(GIVEN DATA)
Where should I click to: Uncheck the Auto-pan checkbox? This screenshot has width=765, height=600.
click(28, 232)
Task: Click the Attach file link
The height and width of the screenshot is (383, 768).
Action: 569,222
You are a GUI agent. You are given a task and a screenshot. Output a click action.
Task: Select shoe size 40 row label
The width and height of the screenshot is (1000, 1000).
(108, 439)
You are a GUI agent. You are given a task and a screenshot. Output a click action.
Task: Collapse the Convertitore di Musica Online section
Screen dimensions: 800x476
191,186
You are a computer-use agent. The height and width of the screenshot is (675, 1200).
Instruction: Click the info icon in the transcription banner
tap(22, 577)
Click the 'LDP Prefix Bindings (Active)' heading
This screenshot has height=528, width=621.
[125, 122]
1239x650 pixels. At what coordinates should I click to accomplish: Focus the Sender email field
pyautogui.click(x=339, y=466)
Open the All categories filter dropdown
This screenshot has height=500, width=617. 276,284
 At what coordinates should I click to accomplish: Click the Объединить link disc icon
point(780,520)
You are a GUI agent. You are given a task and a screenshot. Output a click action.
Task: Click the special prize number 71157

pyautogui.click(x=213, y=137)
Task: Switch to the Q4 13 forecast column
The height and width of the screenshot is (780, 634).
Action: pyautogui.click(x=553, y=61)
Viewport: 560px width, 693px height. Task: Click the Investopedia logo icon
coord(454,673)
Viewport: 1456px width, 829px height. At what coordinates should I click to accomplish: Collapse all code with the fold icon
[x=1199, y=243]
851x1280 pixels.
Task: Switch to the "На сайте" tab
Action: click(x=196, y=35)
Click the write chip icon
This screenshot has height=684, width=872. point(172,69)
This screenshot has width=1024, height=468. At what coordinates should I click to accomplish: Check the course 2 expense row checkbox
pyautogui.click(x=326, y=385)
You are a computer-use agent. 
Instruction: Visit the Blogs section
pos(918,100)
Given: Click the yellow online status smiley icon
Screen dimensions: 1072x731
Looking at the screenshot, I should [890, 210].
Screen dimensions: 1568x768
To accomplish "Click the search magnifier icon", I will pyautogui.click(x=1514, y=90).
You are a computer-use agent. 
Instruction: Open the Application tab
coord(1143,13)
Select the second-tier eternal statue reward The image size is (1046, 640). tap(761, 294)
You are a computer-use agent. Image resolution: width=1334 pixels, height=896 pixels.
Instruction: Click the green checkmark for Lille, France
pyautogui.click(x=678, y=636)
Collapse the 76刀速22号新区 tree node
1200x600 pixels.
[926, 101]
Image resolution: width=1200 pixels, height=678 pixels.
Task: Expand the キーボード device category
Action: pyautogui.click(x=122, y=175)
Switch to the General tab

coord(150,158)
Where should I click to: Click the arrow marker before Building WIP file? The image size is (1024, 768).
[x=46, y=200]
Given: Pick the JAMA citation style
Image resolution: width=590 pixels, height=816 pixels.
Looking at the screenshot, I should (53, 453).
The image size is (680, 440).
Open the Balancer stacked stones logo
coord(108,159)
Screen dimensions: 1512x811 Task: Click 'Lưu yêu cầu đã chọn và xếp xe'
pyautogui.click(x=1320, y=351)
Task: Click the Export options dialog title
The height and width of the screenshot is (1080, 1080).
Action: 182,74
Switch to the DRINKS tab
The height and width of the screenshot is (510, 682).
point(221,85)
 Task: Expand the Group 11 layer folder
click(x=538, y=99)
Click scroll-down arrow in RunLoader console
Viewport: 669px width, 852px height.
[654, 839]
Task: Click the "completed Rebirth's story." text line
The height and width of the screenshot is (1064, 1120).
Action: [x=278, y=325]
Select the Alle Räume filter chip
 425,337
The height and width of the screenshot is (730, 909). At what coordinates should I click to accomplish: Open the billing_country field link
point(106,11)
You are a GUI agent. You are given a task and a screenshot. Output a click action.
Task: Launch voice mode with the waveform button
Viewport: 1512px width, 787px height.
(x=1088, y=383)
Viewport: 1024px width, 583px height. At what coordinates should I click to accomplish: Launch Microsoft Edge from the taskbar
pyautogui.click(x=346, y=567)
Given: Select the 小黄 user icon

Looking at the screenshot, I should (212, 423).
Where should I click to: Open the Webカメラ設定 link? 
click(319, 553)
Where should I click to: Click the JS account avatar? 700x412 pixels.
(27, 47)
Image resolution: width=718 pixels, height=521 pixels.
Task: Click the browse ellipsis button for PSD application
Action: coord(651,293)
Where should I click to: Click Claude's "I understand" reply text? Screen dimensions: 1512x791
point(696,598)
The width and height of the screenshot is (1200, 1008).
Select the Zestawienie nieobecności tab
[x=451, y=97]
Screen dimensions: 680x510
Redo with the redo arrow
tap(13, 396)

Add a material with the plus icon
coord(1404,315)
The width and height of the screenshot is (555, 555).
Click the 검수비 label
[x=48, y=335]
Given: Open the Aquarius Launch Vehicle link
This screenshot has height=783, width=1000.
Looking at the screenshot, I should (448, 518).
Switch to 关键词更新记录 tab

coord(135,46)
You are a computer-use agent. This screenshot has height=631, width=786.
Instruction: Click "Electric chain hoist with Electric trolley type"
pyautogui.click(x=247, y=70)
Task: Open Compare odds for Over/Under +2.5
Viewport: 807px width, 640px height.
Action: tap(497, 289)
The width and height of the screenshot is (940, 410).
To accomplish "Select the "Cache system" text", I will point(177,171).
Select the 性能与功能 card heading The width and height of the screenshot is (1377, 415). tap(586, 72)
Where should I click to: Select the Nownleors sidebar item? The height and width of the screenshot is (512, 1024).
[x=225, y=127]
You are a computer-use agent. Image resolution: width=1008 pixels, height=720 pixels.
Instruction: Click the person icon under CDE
(End GIVEN DATA)
§ **INSTRUCTIONS TO FOLLOW**: Each record is to be given again in full, exactly as it reads.

§ **RESPONSE BELOW**:
Where should I click to: Uncheck the Auto-pan checkbox? This screenshot has width=765, height=600.
click(28, 232)
Task: Click the Attach file link
The height and width of the screenshot is (383, 768).
Action: 569,222
You are a GUI agent. You are given a task and a screenshot. Output a click action.
Task: Select shoe size 40 row label
The width and height of the screenshot is (1000, 1000).
(108, 439)
You are a GUI agent. You are given a task and a screenshot. Output a click action.
Task: Collapse the Convertitore di Musica Online section
Screen dimensions: 800x476
191,186
You are a computer-use agent. The height and width of the screenshot is (675, 1200).
Instruction: Click the info icon in the transcription banner
tap(22, 577)
Click the 'LDP Prefix Bindings (Active)' heading
This screenshot has height=528, width=621.
[125, 122]
1239x650 pixels. At what coordinates should I click to accomplish: Focus the Sender email field
pyautogui.click(x=339, y=466)
Open the All categories filter dropdown
This screenshot has height=500, width=617. 276,284
 At what coordinates should I click to accomplish: Click the Объединить link disc icon
point(780,520)
You are a GUI agent. You are given a task and a screenshot. Output a click action.
Task: Click the special prize number 71157

pyautogui.click(x=213, y=137)
Task: Switch to the Q4 13 forecast column
The height and width of the screenshot is (780, 634).
Action: pyautogui.click(x=553, y=61)
Viewport: 560px width, 693px height. Task: Click the Investopedia logo icon
coord(454,673)
Viewport: 1456px width, 829px height. At what coordinates should I click to accomplish: Collapse all code with the fold icon
[x=1199, y=243]
851x1280 pixels.
Task: Switch to the "На сайте" tab
Action: click(x=196, y=35)
Click the write chip icon
This screenshot has height=684, width=872. point(172,69)
This screenshot has width=1024, height=468. At what coordinates should I click to accomplish: Check the course 2 expense row checkbox
pyautogui.click(x=326, y=385)
You are a computer-use agent. 
Instruction: Visit the Blogs section
pos(918,100)
Given: Click the yellow online status smiley icon
Screen dimensions: 1072x731
Looking at the screenshot, I should [890, 210].
Screen dimensions: 1568x768
To accomplish "Click the search magnifier icon", I will pyautogui.click(x=1514, y=90).
You are a computer-use agent. 
Instruction: Open the Application tab
coord(1143,13)
Select the second-tier eternal statue reward The image size is (1046, 640). tap(761, 294)
You are a computer-use agent. Image resolution: width=1334 pixels, height=896 pixels.
Instruction: Click the green checkmark for Lille, France
pyautogui.click(x=678, y=636)
Collapse the 76刀速22号新区 tree node
1200x600 pixels.
[926, 101]
Image resolution: width=1200 pixels, height=678 pixels.
Task: Expand the キーボード device category
Action: pyautogui.click(x=122, y=175)
Switch to the General tab

coord(150,158)
Where should I click to: Click the arrow marker before Building WIP file? The image size is (1024, 768).
[x=46, y=200]
Given: Pick the JAMA citation style
Image resolution: width=590 pixels, height=816 pixels.
Looking at the screenshot, I should (53, 453).
The image size is (680, 440).
Open the Balancer stacked stones logo
coord(108,159)
Screen dimensions: 1512x811 Task: Click 'Lưu yêu cầu đã chọn và xếp xe'
pyautogui.click(x=1320, y=351)
Task: Click the Export options dialog title
The height and width of the screenshot is (1080, 1080).
Action: 182,74
Switch to the DRINKS tab
The height and width of the screenshot is (510, 682).
point(221,85)
 Task: Expand the Group 11 layer folder
click(x=538, y=99)
Click scroll-down arrow in RunLoader console
Viewport: 669px width, 852px height.
[654, 839]
Task: Click the "completed Rebirth's story." text line
The height and width of the screenshot is (1064, 1120).
Action: [x=278, y=325]
Select the Alle Räume filter chip
 425,337
The height and width of the screenshot is (730, 909). At what coordinates should I click to accomplish: Open the billing_country field link
point(106,11)
You are a GUI agent. You are given a task and a screenshot. Output a click action.
Task: Launch voice mode with the waveform button
Viewport: 1512px width, 787px height.
(x=1088, y=383)
Viewport: 1024px width, 583px height. At what coordinates should I click to accomplish: Launch Microsoft Edge from the taskbar
pyautogui.click(x=346, y=567)
Given: Select the 小黄 user icon

Looking at the screenshot, I should (212, 423).
Where should I click to: Open the Webカメラ設定 link? 
click(319, 553)
Where should I click to: Click the JS account avatar? 700x412 pixels.
(27, 47)
Image resolution: width=718 pixels, height=521 pixels.
Task: Click the browse ellipsis button for PSD application
Action: coord(651,293)
Where should I click to: Click Claude's "I understand" reply text? Screen dimensions: 1512x791
point(696,598)
The width and height of the screenshot is (1200, 1008).
Select the Zestawienie nieobecności tab
[x=451, y=97]
Screen dimensions: 680x510
Redo with the redo arrow
tap(13, 396)

Add a material with the plus icon
coord(1404,315)
The width and height of the screenshot is (555, 555).
Click the 검수비 label
[x=48, y=335]
Given: Open the Aquarius Launch Vehicle link
This screenshot has height=783, width=1000.
Looking at the screenshot, I should (448, 518).
Switch to 关键词更新记录 tab

coord(135,46)
You are a computer-use agent. This screenshot has height=631, width=786.
Instruction: Click "Electric chain hoist with Electric trolley type"
pyautogui.click(x=247, y=70)
Task: Open Compare odds for Over/Under +2.5
Viewport: 807px width, 640px height.
Action: tap(497, 289)
The width and height of the screenshot is (940, 410).
To accomplish "Select the "Cache system" text", I will point(177,171).
Select the 性能与功能 card heading The width and height of the screenshot is (1377, 415). tap(586, 72)
Where should I click to: Select the Nownleors sidebar item? The height and width of the screenshot is (512, 1024).
[x=225, y=127]
You are a computer-use agent. Image resolution: width=1008 pixels, height=720 pixels.
Instruction: Click the person icon under CDE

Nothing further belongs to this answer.